Section 8. Termination. Immediately following the complete payment, performance or other satisfaction of all the Secured Obligations or at such time as this Pledge Agreement and the Loan Documents are terminated or released by Pledgee, Pledgee shall deliver to Pledgor the Pledged Collateral pledged by Pledgor at the time subject to this Pledge Agreement and all instruments of assignment executed in connection therewith, free and clear of the lien hereof, and, except as otherwise provided herein, all of Pledgor' obligations hereunder shall at such time terminate.

Section 9. Miscellaneous.

(a) Entire Agreement. This Pledge Agreement constitutes and contains the entire agreement of the parties with respect to the subject matter hereof and supersedes any and all prior and contemporaneous agreements, negotiations, correspondence, understandings and communications between the parties, whether written or oral, respecting the subject matter hereof.

(b) Assignability. This Pledge Agreement shall be binding upon and inure to the benefit of Pledgor and Pledgee and their respective successors and assigns, except that Pledgor shall not have the right to assign its rights hereunder or any interest herein without the prior written consent of Pledgee.

(c) Notices. Except as otherwise provided herein, any notice or other communication herein required or permitted to be given shall be in writing and may be delivered in person, with receipt acknowledged, or sent by telex, telecopy, computer transmission or by United States mail, registered or certified, return receipt requested, postage prepaid.

(d) No Waiver; Amendments. No failure on the part of Pledgee to exercise, no delay in exercising and no course of dealing with respect to, any right hereunder shall operate as a waiver thereof; nor shall any single or partial exercise of any right hereunder preclude any other or further exercise thereof or the exercise of any other right. The remedies herein provided are cumulative and not exclusive of any remedies provided by law. This Pledge Agreement may not be amended or modified except by written agreement between Pledgor and Pledgee, and no consent or waiver hereunder shall be valid unless in writing and signed by Pledgee.

(e) Severability. If any provision of this Pledge Agreement is held to be unenforceable for any reason, it shall be adjusted, if possible, rather than voided in order to achieve the intent of the parties to the extent possible. In any event, all other provisions of this Pledge Agreement shall be deemed valid and enforceable to the full extent possible.

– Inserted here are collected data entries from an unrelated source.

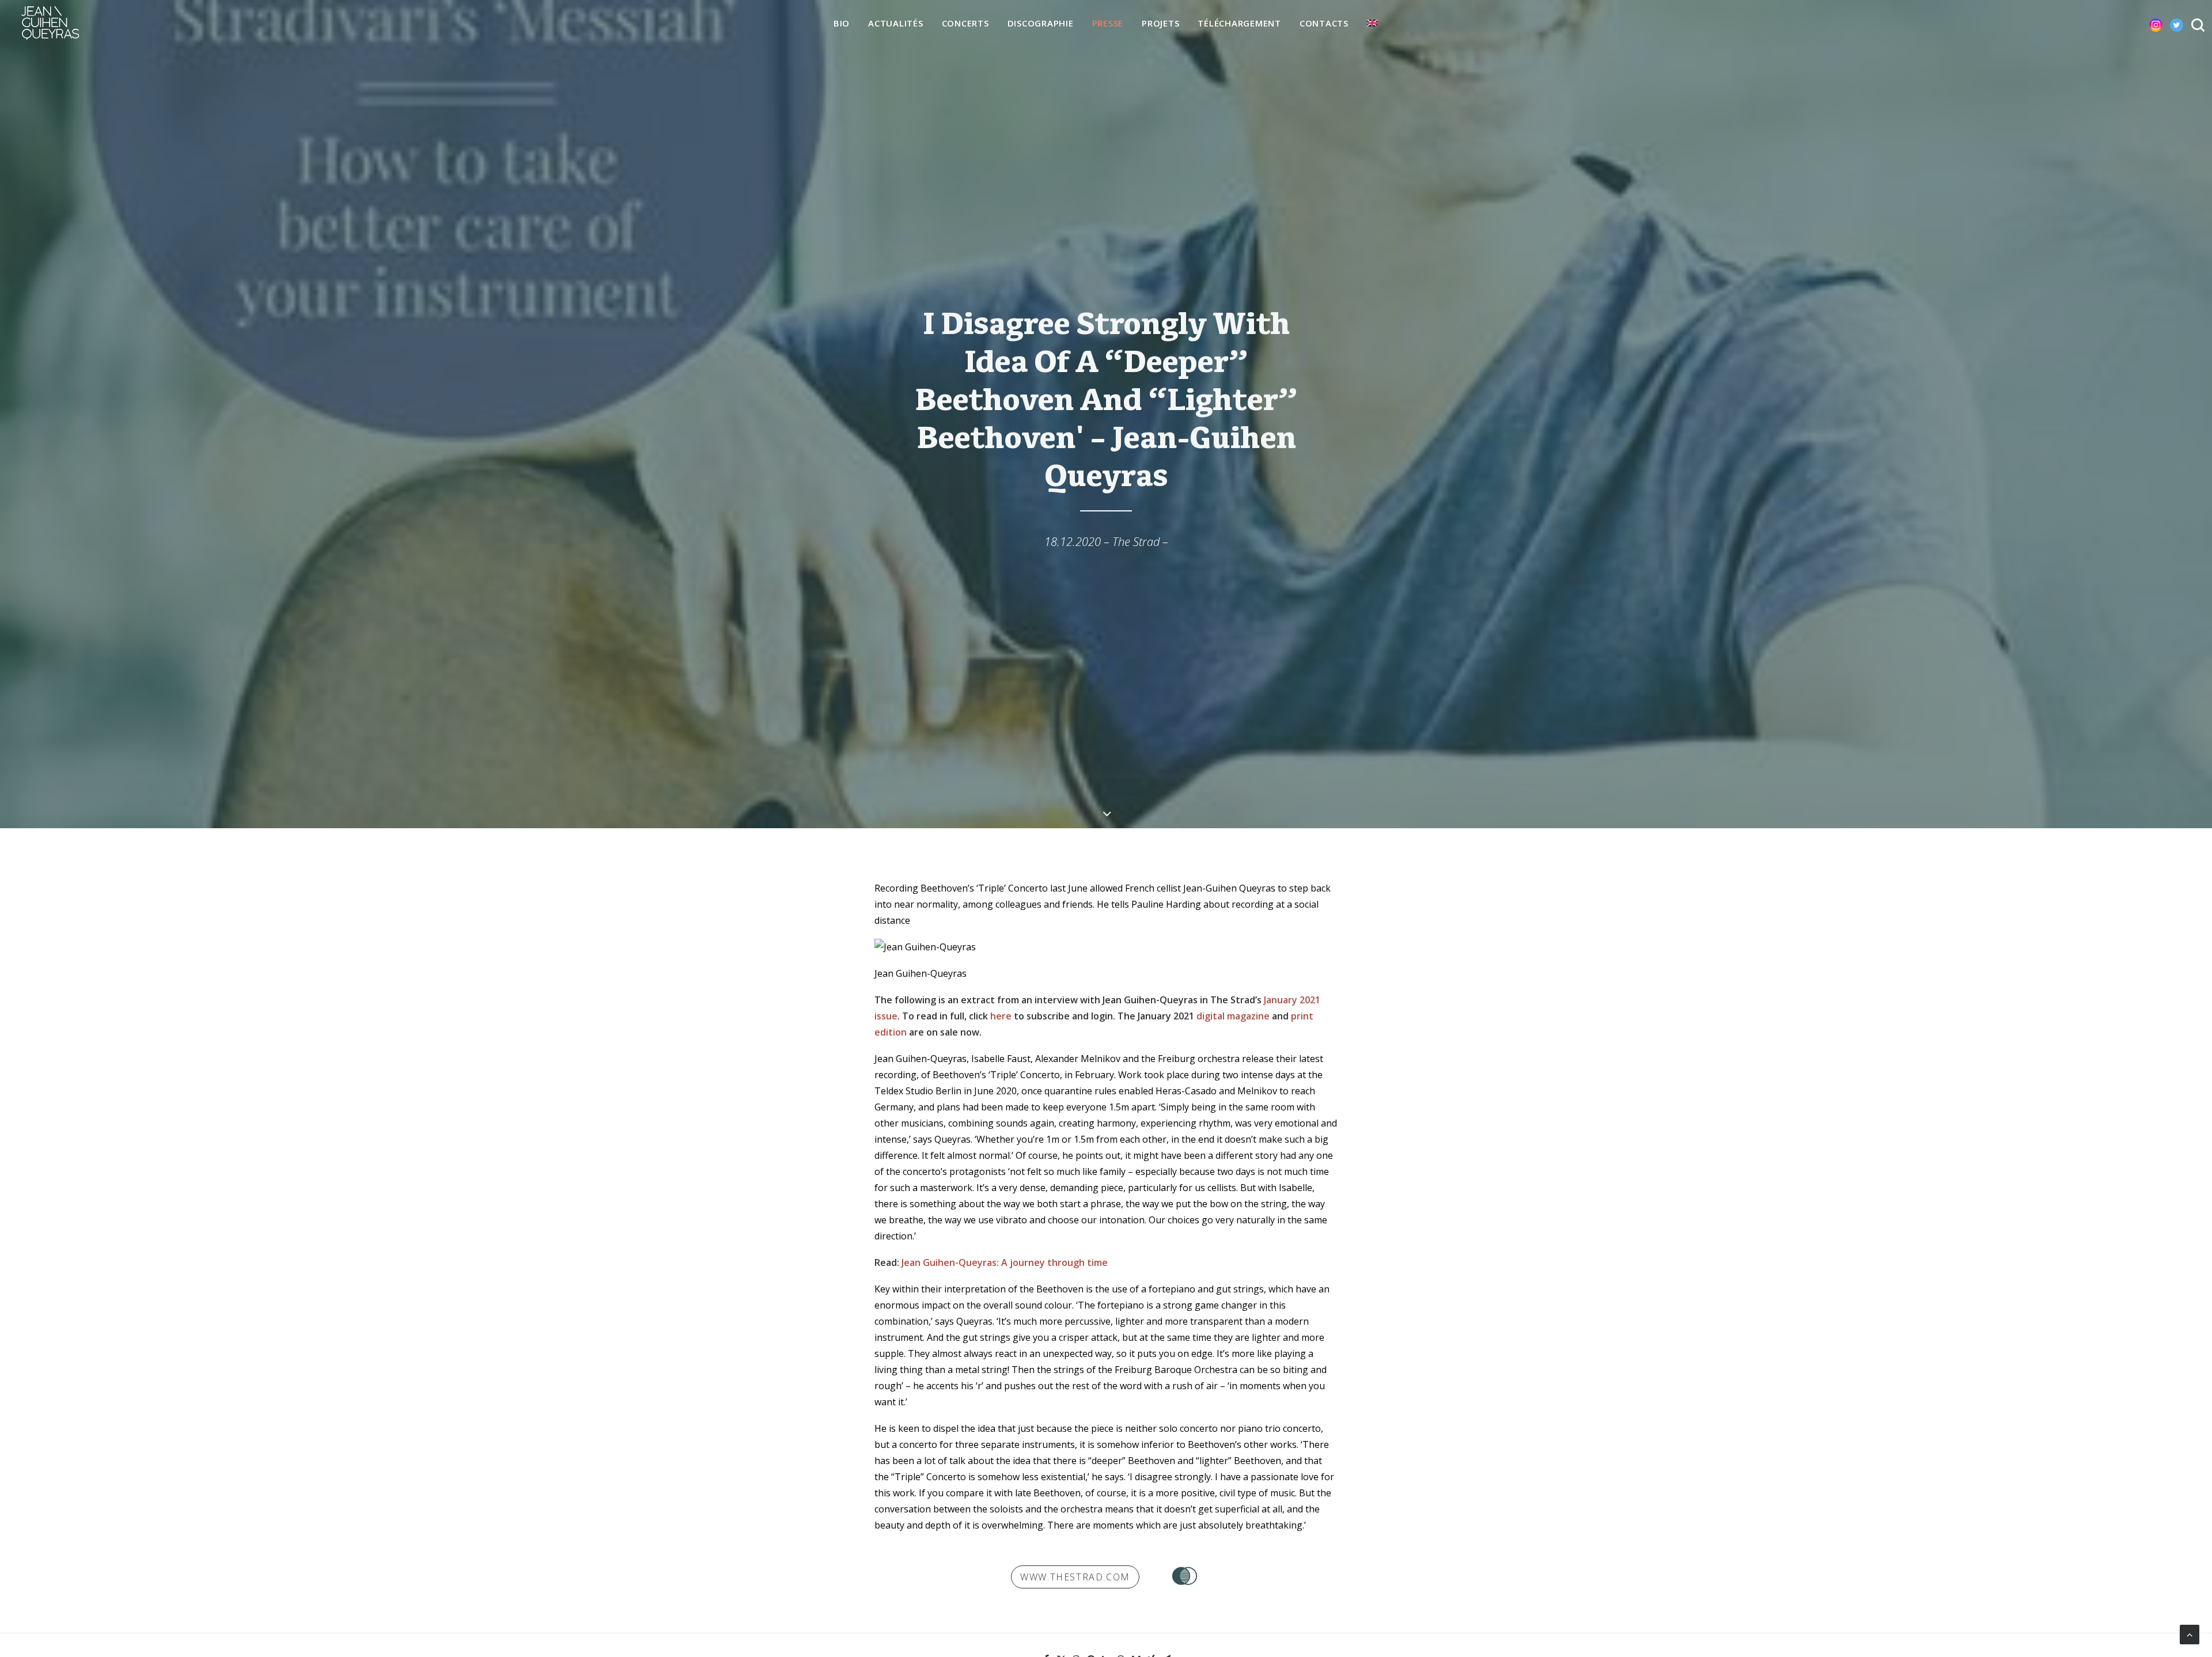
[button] (2146, 23)
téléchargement (1239, 23)
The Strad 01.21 (1184, 1576)
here (1001, 1016)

(f) Governing Law. This Pledge Agreement shall be governed by, and construed in accordance with, the laws of the State of _________(PLACENAME) as applied to contracts made and performed entirely within the State of _________(PLACENAME) by residents of such State.

In Witness Whereof, the parties hereto have caused this Pledge Agreement to be duly executed as of the date first written above.

Pledgor: Pledgee:
AAA, Inc.

/s/ BBB(sb) By: /s/ _________

Namw: BBB(sb), an individual Name: _________

Title: _________



SCHEDULE 1

Attached to and forming a part of that certain Pledge Agreement ("Pledge
Agreement") dated as of _________,_________,_________(M/D/Y), executed by BBB(sb), an individual, and CCC(sb), his spouse (collectively referred to hereinafter as "Pledgor"),
and, on the other hand, AAA, Inc., a Delaware corporation ("Pledgee").

Stock Issuer Class of Stock Stock Certificate Number of Shares

Numbers

_________ _________ _________ _________

_________ _________ _________ _________

_________ _________ _________ _________


EXHIBIT C


LIST OF PERMITTED ENCUMBRANCES ON THE PROPERTY

1. Mortgage No._________ registered in favour of the DDD.